In 1949, two decades after Radburn’s founding, its co-planner sought to document the community’s transformation. Clarence Stein wrote that existing photographs were outdated and failed to show the “present beauties of Radburn” – particularly its now-mature landscaping. So he hired Gretchen Van Tassel, a young photographer with a striking background: During World War II, she had worked for the War Relocation Authority, the federal agency responsible for Japanese-American internment camps. Although Van Tassel took some photographs of the camps, her primary focus was resettlement – documenting the lives of Japanese-Americans who had been released from the camps to move to the East.

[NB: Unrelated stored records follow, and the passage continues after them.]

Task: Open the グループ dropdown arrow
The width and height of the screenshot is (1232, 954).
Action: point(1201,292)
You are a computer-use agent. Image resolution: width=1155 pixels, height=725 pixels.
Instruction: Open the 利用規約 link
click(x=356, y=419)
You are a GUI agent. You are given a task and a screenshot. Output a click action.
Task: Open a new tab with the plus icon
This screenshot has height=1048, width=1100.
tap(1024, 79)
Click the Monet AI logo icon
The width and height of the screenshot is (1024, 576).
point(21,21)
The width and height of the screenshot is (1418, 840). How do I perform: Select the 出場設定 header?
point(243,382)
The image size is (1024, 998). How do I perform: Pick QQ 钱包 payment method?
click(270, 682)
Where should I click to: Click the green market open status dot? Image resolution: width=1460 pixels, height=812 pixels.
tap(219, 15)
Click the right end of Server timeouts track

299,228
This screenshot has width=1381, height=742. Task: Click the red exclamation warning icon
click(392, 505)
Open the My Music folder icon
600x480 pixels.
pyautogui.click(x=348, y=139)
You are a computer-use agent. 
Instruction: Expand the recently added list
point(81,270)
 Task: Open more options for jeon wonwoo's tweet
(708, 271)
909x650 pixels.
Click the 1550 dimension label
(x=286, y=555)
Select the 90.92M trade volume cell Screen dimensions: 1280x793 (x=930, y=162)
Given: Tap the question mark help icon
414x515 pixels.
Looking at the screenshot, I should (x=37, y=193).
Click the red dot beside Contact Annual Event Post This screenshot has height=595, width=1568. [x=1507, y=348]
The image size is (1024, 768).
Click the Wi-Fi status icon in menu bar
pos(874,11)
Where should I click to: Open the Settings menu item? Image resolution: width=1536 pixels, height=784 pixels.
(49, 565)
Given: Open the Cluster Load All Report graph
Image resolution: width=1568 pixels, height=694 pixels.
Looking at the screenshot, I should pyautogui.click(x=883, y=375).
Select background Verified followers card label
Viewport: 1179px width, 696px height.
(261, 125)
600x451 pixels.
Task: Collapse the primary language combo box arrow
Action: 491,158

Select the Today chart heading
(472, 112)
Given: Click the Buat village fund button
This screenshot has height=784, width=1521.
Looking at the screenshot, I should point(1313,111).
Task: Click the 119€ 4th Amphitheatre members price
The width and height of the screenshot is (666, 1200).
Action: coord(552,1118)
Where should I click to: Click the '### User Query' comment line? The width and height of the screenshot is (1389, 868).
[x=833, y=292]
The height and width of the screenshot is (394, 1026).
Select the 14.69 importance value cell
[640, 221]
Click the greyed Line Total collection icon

The images of Radburn that emerged from Van Tassel’s assignment, featured in Stein’s book Toward New Towns for America, are both idyllic and melancholy. In some frames, people seem to ignore each other; always, they ignore the camera. In many, silence hangs heavy and the pictures speak for themselves. They show how Radburn had changed from the raw-boned settlement of 1929.
However, these images are not drawn from original prints; most are reproductions from Stein’s book that we digitally enhanced for clarity. The only high-quality original image—the scene of a man working on his car—resides in Stein’s papers at Cornell University. The fate of the other originals remains unknown.




















A lot of these pictures look like they could have been taken when I was a child there in the early 1960's. Such an incredibly idyllic place to grow up! I miss it.